4.4 Average end-to-end delay

A comparison between the PriNergy algorithm and QRPL is presented in terms of end-to-end delay in this section. The end-to-end delay is the average time needed for packets to reach their destinations. In the simulation settings, the maximum speed of the nodes was set to 25 m/s and the number of nodes was set to 100.
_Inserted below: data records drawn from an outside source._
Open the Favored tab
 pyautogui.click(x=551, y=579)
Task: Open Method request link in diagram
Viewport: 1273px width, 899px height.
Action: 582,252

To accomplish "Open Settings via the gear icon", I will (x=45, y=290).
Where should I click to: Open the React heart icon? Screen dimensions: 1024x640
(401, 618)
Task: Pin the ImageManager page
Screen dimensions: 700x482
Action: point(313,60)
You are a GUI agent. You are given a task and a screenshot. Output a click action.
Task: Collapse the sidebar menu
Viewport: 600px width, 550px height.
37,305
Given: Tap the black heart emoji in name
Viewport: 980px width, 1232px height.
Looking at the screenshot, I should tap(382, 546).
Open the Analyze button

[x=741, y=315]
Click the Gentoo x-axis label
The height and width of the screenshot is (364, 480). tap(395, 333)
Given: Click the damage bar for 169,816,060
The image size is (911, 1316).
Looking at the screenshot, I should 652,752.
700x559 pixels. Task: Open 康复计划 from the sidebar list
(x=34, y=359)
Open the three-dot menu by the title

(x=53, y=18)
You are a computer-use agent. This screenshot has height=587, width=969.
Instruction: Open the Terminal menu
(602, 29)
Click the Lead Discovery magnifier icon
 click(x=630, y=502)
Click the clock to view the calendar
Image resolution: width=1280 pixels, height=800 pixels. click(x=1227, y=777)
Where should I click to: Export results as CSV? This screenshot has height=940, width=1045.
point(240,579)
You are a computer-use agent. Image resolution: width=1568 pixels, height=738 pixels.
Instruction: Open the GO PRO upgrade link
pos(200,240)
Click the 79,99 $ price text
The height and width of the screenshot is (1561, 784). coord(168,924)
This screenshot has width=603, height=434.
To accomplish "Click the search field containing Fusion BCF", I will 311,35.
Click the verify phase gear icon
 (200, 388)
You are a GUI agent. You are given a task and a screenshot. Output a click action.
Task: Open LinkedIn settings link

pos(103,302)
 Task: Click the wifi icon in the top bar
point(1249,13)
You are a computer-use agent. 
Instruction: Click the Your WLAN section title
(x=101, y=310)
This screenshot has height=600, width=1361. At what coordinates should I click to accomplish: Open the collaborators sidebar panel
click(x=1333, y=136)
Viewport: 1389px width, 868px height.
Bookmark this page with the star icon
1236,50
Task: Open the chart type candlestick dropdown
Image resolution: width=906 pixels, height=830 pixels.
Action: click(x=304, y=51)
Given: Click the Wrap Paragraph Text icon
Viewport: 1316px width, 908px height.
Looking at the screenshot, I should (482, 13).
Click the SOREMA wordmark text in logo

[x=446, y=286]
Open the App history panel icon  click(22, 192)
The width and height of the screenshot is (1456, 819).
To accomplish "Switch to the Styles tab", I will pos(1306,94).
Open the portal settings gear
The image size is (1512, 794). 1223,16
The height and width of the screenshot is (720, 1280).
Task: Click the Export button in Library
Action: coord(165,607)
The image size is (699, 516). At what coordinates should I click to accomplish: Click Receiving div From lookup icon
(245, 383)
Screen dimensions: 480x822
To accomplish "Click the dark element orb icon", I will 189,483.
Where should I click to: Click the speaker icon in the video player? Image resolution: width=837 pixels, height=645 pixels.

4.4.1 The average end-to-end delay versus maximum speed of the nodes

For the simulation, the pause time was set at 1 s. As shown in Fig. 6, as the maximum speed of nodes increases, the average end-to-end delay also increases in both algorithms. This is the effect of the dynamics of network topology and the breakdown rate of the paths. However, the average end-to-end delay in the proposed method is lower than QRPL.

Fig. 6
figure 6

Average end-to-end delay versus maximum speed of the nodes

4.4.2 The average end-to-end delay versus pause time of the nodes

As can be seen in Fig. 7, with increasing pause time of the nodes, network dynamics decreases and the network becomes more stable. Therefore, there is no need for re-routing. In this situation, as the pause time increases, the delay and the link loss decrease. Because of the prioritization and scheduling for sending packets in the proposed method, delay reduction is more noticeable.

Fig. 7
figure 7

Average end-to-end delay versus pause time of the nodes

4.4.3 The average end-to-end delay versus number of nodes

In Fig. 8, two algorithms are compared in terms of the average end-to-end delay when the maximum speed of the nodes is set to 25 m/s, the energy of each node is 2 J and the pause time is equal to 1 s. As shown in the figure, increasing the number of nodes does not have a very significant effect on end-to-end delay in comparison with other parameters studied. However, by increasing the number of nodes and increasing network density, the mean end-to-end delay in both algorithms decreases, which is in fact due to the increase in the number of paths between the source and the destination, and the selection of auxiliary nodes.

Fig. 8
figure 8

Average end-to-end delay versus number of the nodes

5 Conclusion and future work

IoT applications require excessive bandwidth usage and cause traffic congestion in the network core. Routing packets from the source to the destination proves to be a challenging issue for IoT systems [34], especially in densely crowded environments [35]. With the increase in the number of wireless IoT devices, energy consumption has become a critical issue [36]. A new RPL-based method is proposed in this article to minimize IoT device energy consumption. Our method considered the QoS of IoT applications, where TDMA time slot is used to synchronize between the sender and receiver and reduce energy consumption. Moreover, the DODAG routing topology was controlled by the trickle timer. The evaluation of the proposed method was conducted using NS-2 to compare the energy consumption, routing overhead and end-to-end delay of the proposed and traditional methods. Experimental results illustrated that the proposed priority-based routing method using the TDMA model does decrease node energy consumption efficiently and provide significant minimization of the end-to-end delay for the selection of the communication nodes in the IoT network. In future work, we plan to apply the proposed solution in vehicular networks [37]. Moreover, we plan to introduce a meta-heuristic algorithm used to manage the transferring frames for routing in IoT nodes.